[Opening INPUT section]

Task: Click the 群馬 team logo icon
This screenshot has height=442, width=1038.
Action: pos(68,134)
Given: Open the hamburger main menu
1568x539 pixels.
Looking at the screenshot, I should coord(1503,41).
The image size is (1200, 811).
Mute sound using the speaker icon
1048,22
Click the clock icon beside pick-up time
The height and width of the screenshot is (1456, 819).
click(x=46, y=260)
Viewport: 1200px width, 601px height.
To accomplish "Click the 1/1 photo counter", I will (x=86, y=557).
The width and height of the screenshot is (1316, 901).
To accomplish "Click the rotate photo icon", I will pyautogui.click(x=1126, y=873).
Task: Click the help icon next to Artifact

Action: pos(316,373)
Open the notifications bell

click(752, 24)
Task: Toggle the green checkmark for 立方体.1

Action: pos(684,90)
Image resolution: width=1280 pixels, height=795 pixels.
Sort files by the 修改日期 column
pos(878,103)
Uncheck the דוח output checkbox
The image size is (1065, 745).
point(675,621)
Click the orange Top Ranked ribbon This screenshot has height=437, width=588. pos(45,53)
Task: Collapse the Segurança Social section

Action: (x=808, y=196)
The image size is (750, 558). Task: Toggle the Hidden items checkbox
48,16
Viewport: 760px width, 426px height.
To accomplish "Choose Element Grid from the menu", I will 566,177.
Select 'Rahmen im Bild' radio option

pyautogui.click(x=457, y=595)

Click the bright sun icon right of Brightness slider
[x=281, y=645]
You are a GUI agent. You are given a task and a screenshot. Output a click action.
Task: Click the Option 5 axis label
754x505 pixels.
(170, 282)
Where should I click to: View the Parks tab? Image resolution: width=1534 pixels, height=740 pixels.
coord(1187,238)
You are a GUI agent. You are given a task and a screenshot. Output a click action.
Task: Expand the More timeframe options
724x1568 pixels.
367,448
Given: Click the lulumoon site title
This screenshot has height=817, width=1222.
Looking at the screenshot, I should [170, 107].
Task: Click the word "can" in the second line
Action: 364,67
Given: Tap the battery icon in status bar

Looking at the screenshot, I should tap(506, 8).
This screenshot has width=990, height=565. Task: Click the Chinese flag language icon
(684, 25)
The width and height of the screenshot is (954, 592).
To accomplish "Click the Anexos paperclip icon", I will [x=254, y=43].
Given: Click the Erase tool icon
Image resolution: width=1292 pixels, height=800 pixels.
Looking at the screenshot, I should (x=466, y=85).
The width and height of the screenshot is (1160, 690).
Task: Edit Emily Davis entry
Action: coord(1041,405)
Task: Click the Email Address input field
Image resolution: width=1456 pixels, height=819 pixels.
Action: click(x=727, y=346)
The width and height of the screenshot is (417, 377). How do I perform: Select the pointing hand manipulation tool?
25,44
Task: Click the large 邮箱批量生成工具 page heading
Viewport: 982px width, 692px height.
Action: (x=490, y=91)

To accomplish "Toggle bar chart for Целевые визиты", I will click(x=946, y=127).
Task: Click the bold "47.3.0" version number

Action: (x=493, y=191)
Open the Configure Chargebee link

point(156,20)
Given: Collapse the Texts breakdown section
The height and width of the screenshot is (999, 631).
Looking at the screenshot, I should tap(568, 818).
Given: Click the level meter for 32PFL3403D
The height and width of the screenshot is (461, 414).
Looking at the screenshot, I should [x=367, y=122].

[Closing INPUT section]

YOUR ASSIGNMENT: Copy out, from the data above, each line where the string "photo" is present.

SOLVED PROBLEM:
To accomplish "Click the 1/1 photo counter", I will (x=86, y=557).
To accomplish "Click the rotate photo icon", I will pyautogui.click(x=1126, y=873).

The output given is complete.